LaMer tackles this by using a 'meta-reinforcement learning' approach. It has two main parts: first, it trains the agent across many different scenarios to encourage it to explore and aim for long-term rewards. Second, it allows the agent to quickly adjust its strategy based on feedback it receives *during* a task, without needing to completely retrain the model. This adjustment happens by the agent 'reflecting' on what's happening and changing its approach based on that.

Why it matters?

This research is important because it shows a more effective way to build AI agents that can handle complex, real-world problems. LaMer significantly improves performance in tasks like puzzle solving and online shopping simulations, and it's also better at adapting to new and challenging tasks, making these AI agents more robust and useful.

Abstract

Reinforcement learning (RL) has enabled the training of large language model (LLM) agents to interact with the environment and to solve multi-turn long-horizon tasks.
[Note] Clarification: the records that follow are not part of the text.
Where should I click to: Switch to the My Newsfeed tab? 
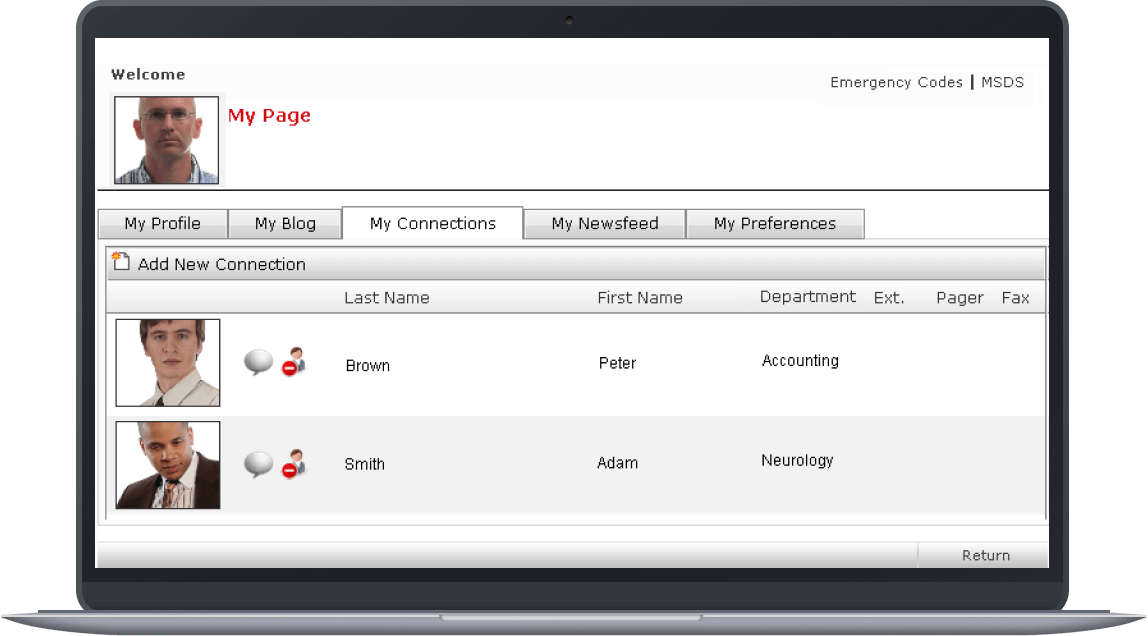[603, 223]
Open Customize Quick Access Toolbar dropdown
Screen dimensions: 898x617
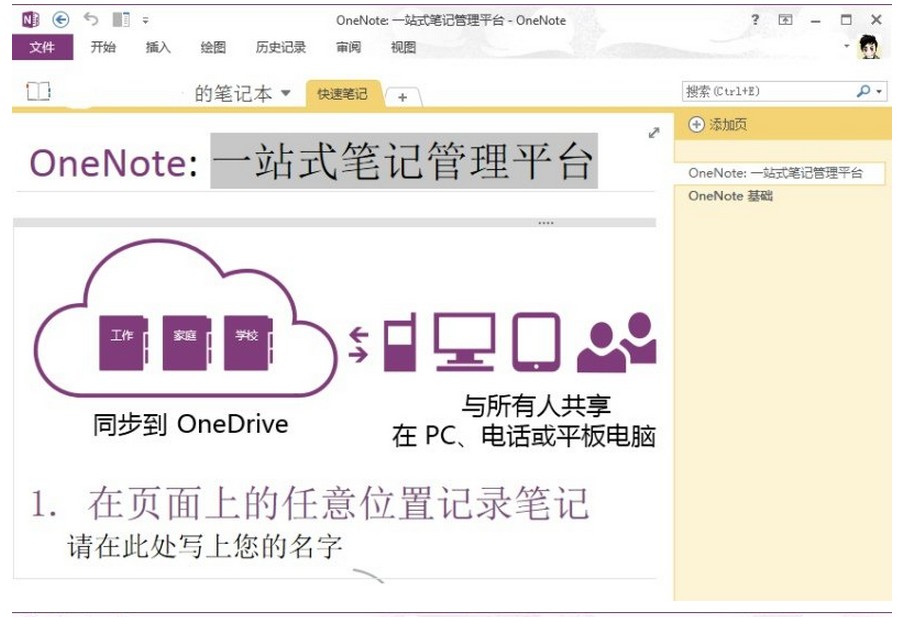click(x=146, y=20)
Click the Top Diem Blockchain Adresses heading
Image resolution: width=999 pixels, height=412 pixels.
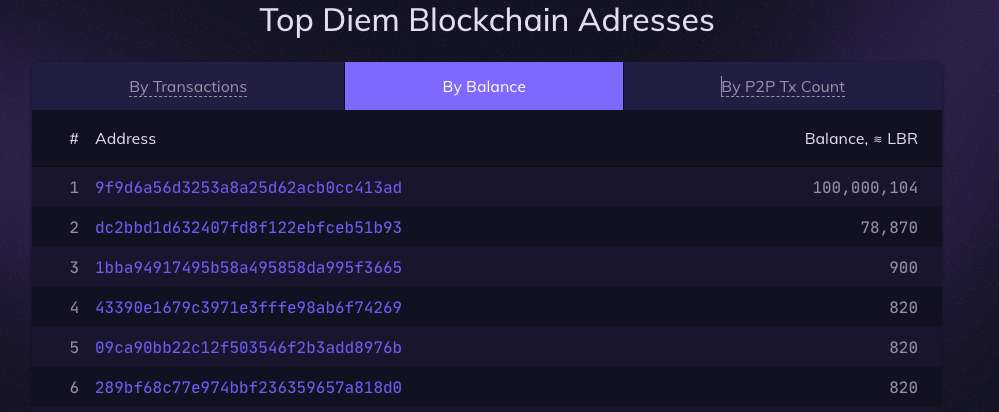(x=487, y=21)
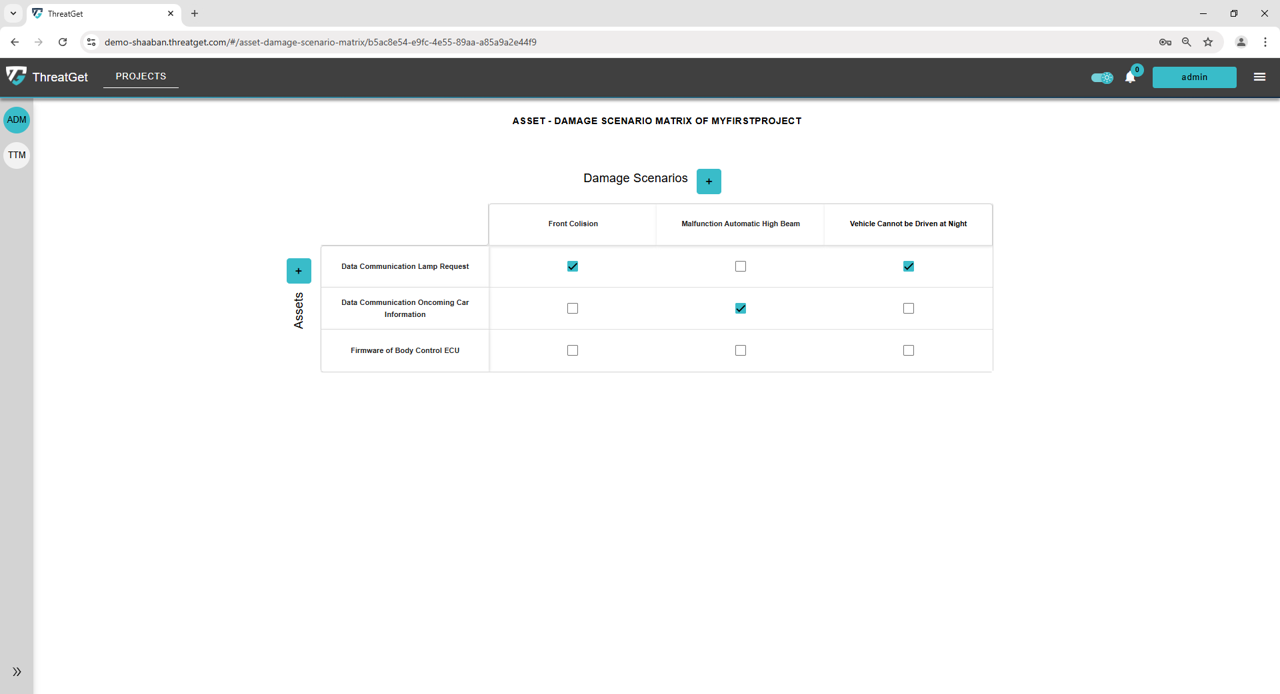This screenshot has height=694, width=1280.
Task: Check Lamp Request for Malfunction Automatic High Beam
Action: (x=740, y=266)
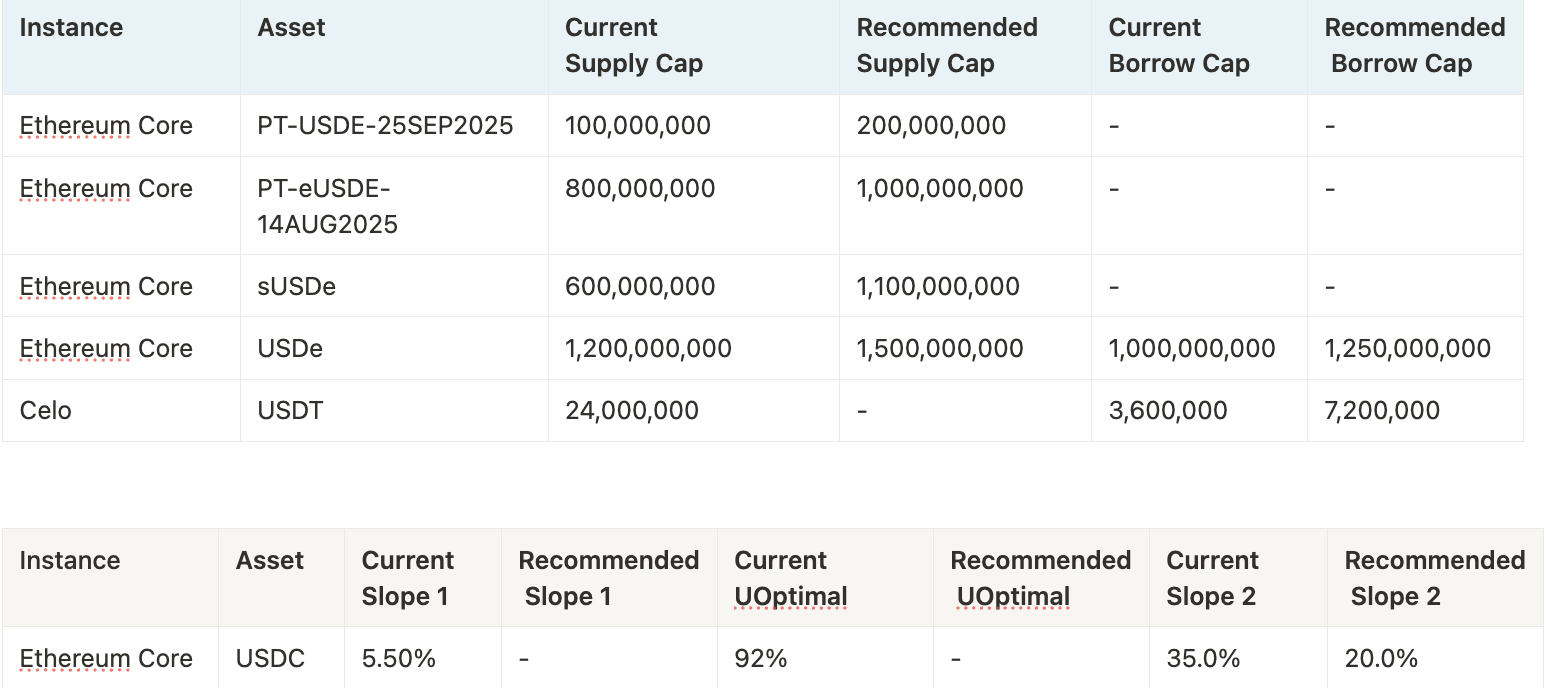
Task: Click the USDT asset cell
Action: click(290, 411)
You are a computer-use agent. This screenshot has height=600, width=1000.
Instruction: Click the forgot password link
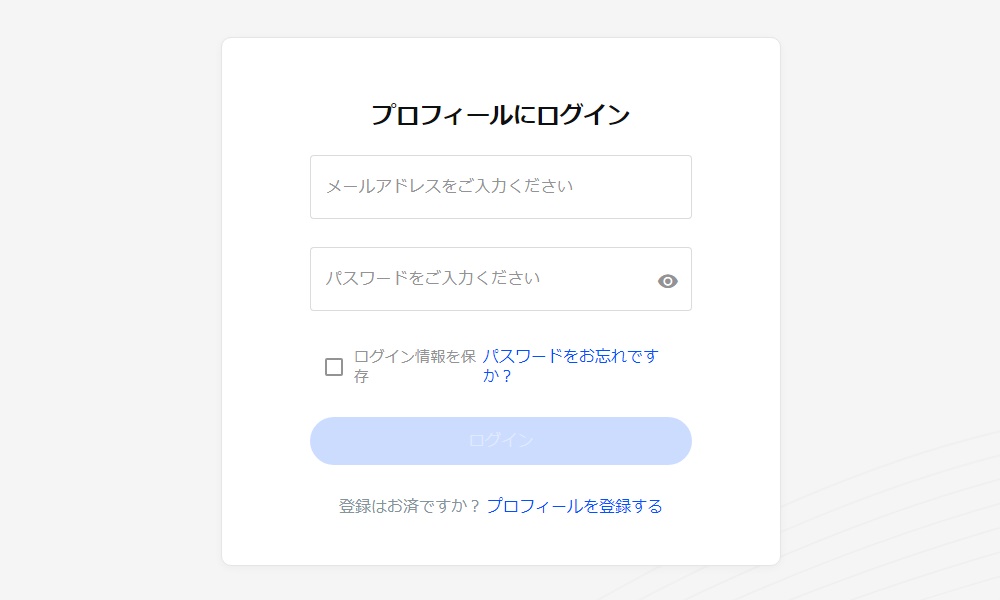pos(570,366)
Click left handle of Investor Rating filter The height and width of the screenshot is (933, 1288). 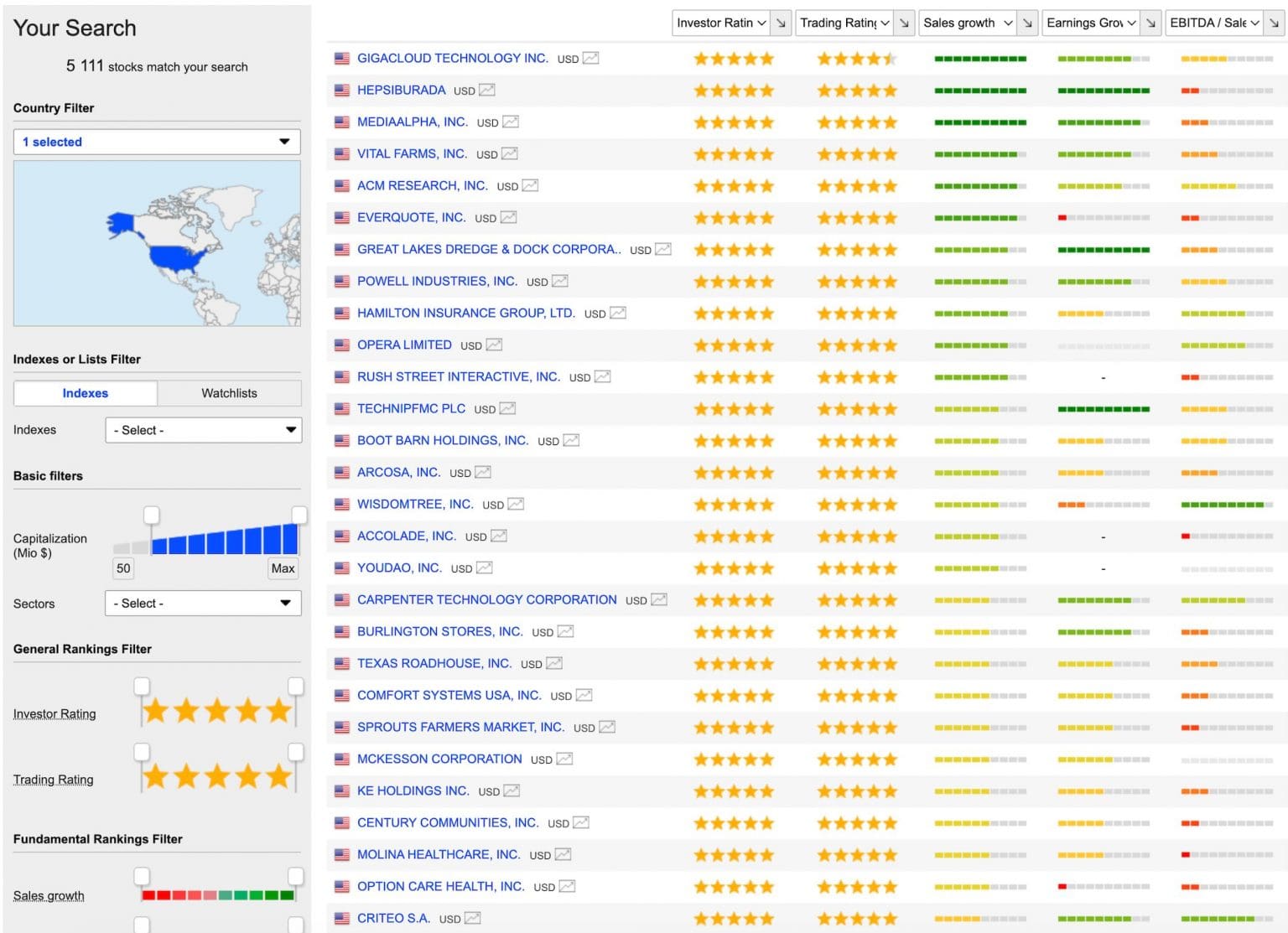[x=142, y=687]
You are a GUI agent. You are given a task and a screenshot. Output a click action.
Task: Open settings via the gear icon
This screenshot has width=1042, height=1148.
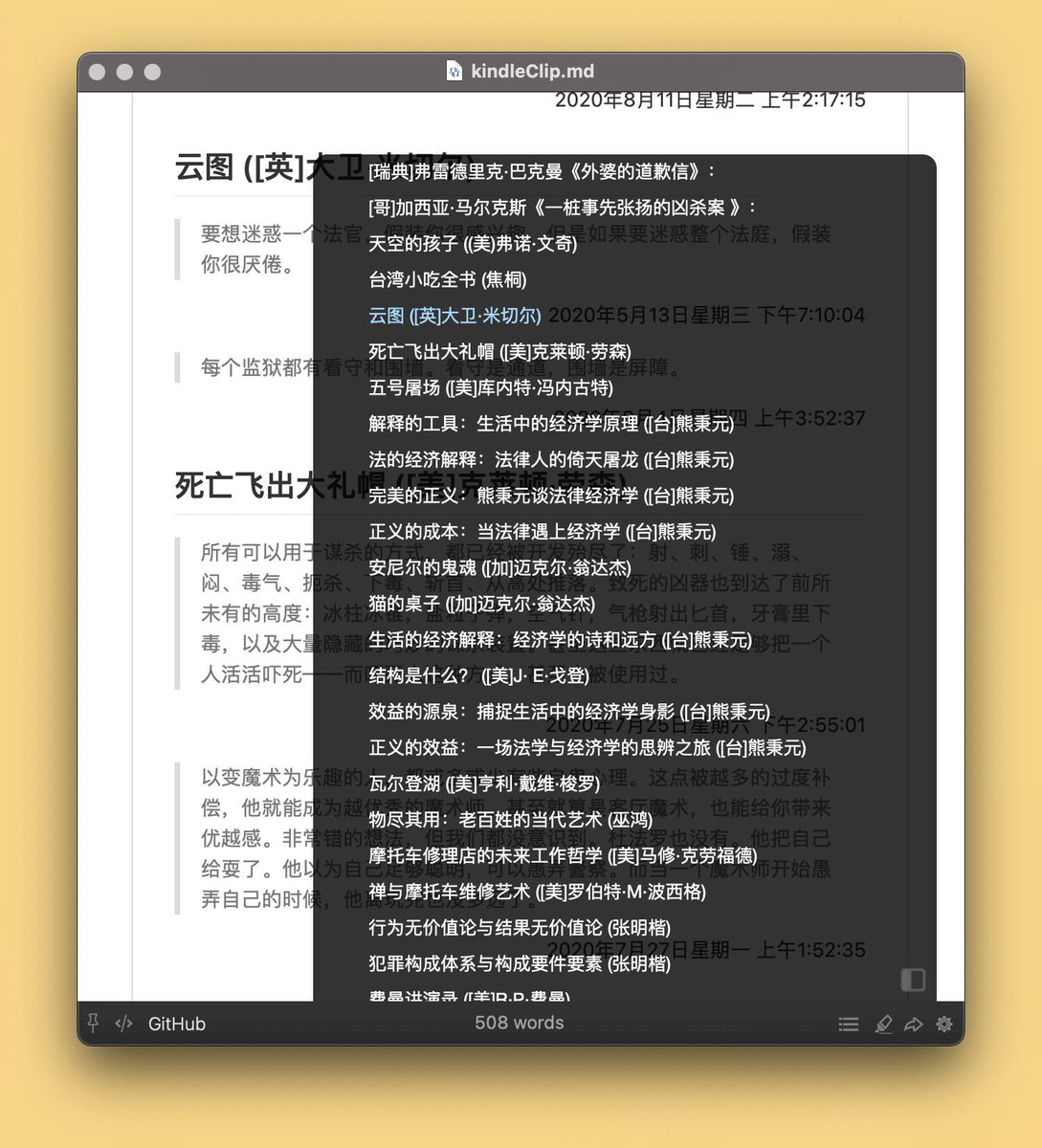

However, the RL-trained agents often struggle in tasks that require active exploration and fail to efficiently adapt from trial-and-error experiences. In this paper, we present LaMer, a general Meta-RL framework that enables LLM agents to actively explore and learn from the environment feedback at test time. LaMer consists of two key components: (i) a cross-episode training framework to encourage exploration and long-term rewards optimization; and (ii) in-context policy adaptation via reflection, allowing the agent to adapt their policy from task feedback signal without gradient update. Experiments across diverse environments show that LaMer significantly improves performance over RL baselines, with 11%, 14%, and 19% performance gains on Sokoban, MineSweeper and Webshop, respectively. Moreover, LaMer also demonstrates better generalization to more challenging or previously unseen tasks compared to the RL-trained agents. Overall, our results demonstrate that Meta-RL provides a principled approach to induce exploration in language agents, enabling more robust adaptation to novel environments through learned exploration strategies.